Quote from: koaftder;511733
In a perfect world, where programmers are immaculate and hardware documentation is written by God himself. In the real world programmers have a hard time dealing with pointers in C and buffer overruns by 1 are common place. It gets even worse when folks start writing stuff in assembler, especially on processors with complicated opcodes and general purpose registers that aren't really general purpose.
...

We're not talking about some individual's capability to program.  We are talking about OBJECTIVELY which is better-- having ASM and C together is better than just C.  Similarly, having API and direct hardware access is better than just API.

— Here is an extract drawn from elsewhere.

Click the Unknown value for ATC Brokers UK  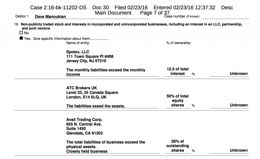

>I'm just writing about the Amiga joystick port you've labeled as "superior". You don't get to dismiss reading potentiometers with said port just because it makes you mad it's so dang slow at doing that operation. Lots of games take in pot values. You're just gonna have to live with that.

More applications use digital joystick since it's superior to analog input.  You are using a self-contradictory argument.  First you state I don't get to dismiss pots and then you go later and dismiss light pens.  And on top of that, I am not dismissing the pots-- I am stating they also use up less CPU time.  But they are not as useful given you also have the choice of using digital joysticks whereas on PCs, you don't.  "Lots of games" is vague.  Majority of games use digital joysticks.  You can also start sampling pots for smaller values rather than wait for scan to complete.  You can also use MOUSE on the joystick port.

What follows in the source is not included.